Song by the Band

from the album The Band
- Released: September 22, 1969
- Length: 3:43
- Label: Capitol
- Songwriter: Robbie Robertson
- Producer: John Simon

= Rockin' Chair (The Band song) =

"Rockin' Chair" is a song by the Canadian-American rock band the Band, released as the eighth track on their second studio album The Band (1969).

== Background and composition ==
"Rockin' Chair" is a song about two lifelong sailor friends, with one convincing the other one nicknamed "Ragtime Willie" to return home where the one narrating believes the two can live out their days together, and was written by Robbie Robertson, and Robertson "takes a look at the autumn years" according to American Songwriter critic Jim Beviglia. According to Robertson on the elderly; "I'm knocked out by older people, [...] Just look at their eyes. Hear them talk. They're not joking. They've seen things you’ll never see." Robertson also said of the song that "It's a story about someone who passes something on to you, and you pass it on to someone else, [..] But it's something you take to heart and carry with you your whole life."

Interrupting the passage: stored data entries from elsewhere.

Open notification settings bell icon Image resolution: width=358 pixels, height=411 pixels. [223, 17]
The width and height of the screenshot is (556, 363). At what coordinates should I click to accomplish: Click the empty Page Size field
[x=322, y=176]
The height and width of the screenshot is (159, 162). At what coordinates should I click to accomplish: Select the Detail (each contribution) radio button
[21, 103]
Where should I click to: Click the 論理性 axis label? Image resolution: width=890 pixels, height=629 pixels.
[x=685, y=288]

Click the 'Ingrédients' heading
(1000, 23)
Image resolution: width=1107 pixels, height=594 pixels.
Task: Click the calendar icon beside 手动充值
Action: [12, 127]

== Release and reception ==
British music critic Barney Hoskyns wrote that "On the exquisite "Rockin' Chair", he was a septuagenarian seadog finally come home to ‘old Virginny’ to spend his last days with his crony". In a ranking of the band's 20 "classic rock gems" for uDiscover Music, Jamis Atkins placed it a number 3, writing it "transports the listener to another time, with Helm on mandolin, Hudson's wheezing accordion and some of the finest close-knit harmonies of The Band’s career." In a retrospective review for the Band's debut album for Pitchfork, Steven Hyden notes that Rick Danko, Richard Manuel and Levon Helm all "weave their voices in and out of conventional harmony, typical of a conversational vocal style referencing the call-and-response cadence of gospel as well as back-porch mountain music and countless barroom sing-alongs." Jim Beviglia placed it a number 2 in a ranking of 10 songs by the group fans may not have heard for CultureSonar, believing that "This bittersweet and relatively obscure chanty about two old sea dogs looking to return home to live out their final days will have you smiling through your tears." Beviglia also placed it a number 10 in a ranking of the band's 20 best songs for American Songwriter, believing Robertson to be the only person that could have written it, calling it "the kind of gentle sound which can send you to slumber, albeit with a tinge of sweet melancholy brought about by the aching harmonies." A live recording from the Academy of Music in 1971 was released on Live at the Academy of Music 1971.

== Cover versions ==
The American rock band Death Cab for Cutie contributed a cover of the track to the 2007 tribute album Endless Highway: The Music of the Band.